Church of the Holy Sepulchre, Jerusalem
Ora Limor
Open University of Israel
orali@openu.ac

Jerusalem

Jerusalem of the 14th century was a city of many contradictions: a holy city imbued with symbolic significance, venerated by all three religions – Judaism, Christianity and Islam, and yet a peripheral city of little political and administrative importance; a provincial town, ruled from Damascus or Cairo, far from the main commercial and military roads and from the postal road of the Mamluk state, and yet a center of culture and pilgrimage of international appeal.  Memories of her exalted past and hopes for a redemptive eschatological future established Jerusalem as a ‘center out there’, or even as the omphalos – center of the world, an iconic landscape, treasured and important in spite of her lowly status in worldly matters. Her unique position at the heart of the three monotheistic religions kept Jerusalem well connected to centers across seas and deserts. Few places could compete with the diversity of her population, with the linguistic variety and range of liturgies sung there. Her peripheral position notwithstanding, Jerusalem was an immigration destination for scholars, both Muslim and Jewish, as well as a pilgrimage goal for all three religions. 

The Mamluks, who had only recently become Muslims, were eager to turn Jerusalem into a proclaimed Islamic town and devoted energy and resources to building religious institutions – madrasas (religious schools), zawyias (sufi lodges), ribats and khanqahs (Sufi hostels). Muslim Jerusalem as we know it today was created in the Mamluk era. Side by side with their religious zeal, however, the Mamluks were aware of the economic advantages to be gained from the minorities that lived amongst them, and they usually (although not always) refrained from harassing Christian and Jewish communities. 

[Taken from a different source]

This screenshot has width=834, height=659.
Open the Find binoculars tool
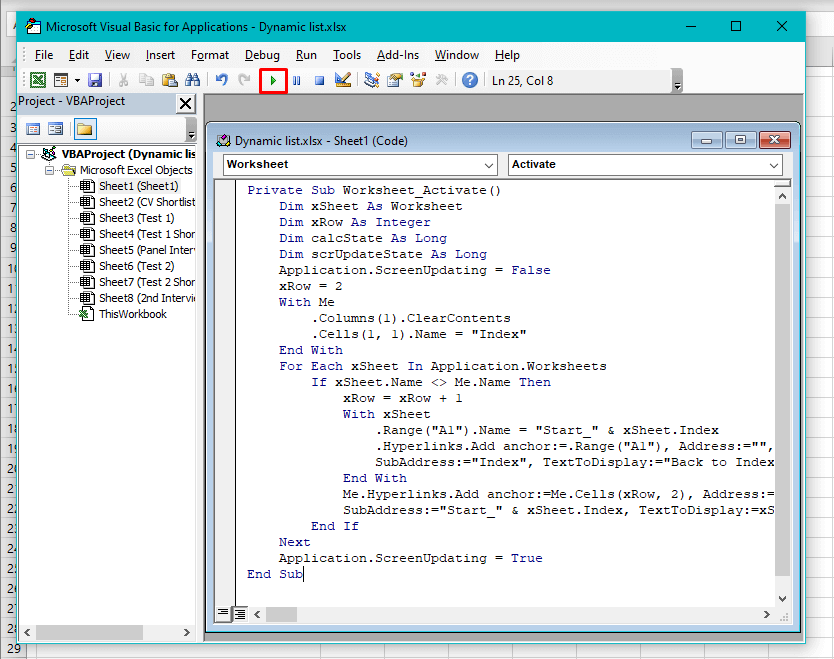click(x=192, y=80)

Although the most significant literary products of the period were created elsewhere – in Cairo, Damascus or in the great European centers – the dramatic and sometimes spectacular encounter with the sacred also called for literary activity. This activity was mainly, but not solely, engaged in by foreigners – pilgrims, wayfarers, guests for shorter or longer periods, members of the Muslim majority as well as the Christian and Jewish minorities. Many of their works reflected the Jerusalem experience. Among these is an example of the traditional Muslim literature of praise – fada’il al-Quds (Merits of Jerusalem), still alive in the 14th century, in spite of the severe criticism of Jerusalem veneration by the great scholar Ibn Taymiyyah (died 1328).  Muslim visitors to the city came mainly for religious refinement – to study at the feet of the renowned masters who taught in the city’s magnificent madrasas. Some returned home satisfied, others were disappointed. Most of the teachers were also pilgrims who came to the city for a few years, to study and live in close proximity to the sacred. Many took upon themselves modes of ascetic life, thus themselves becoming pilgrimage attractions. Noticeable among these were the Sufis, whose ascetic manners became a prominent feature in the texture of Jerusalem.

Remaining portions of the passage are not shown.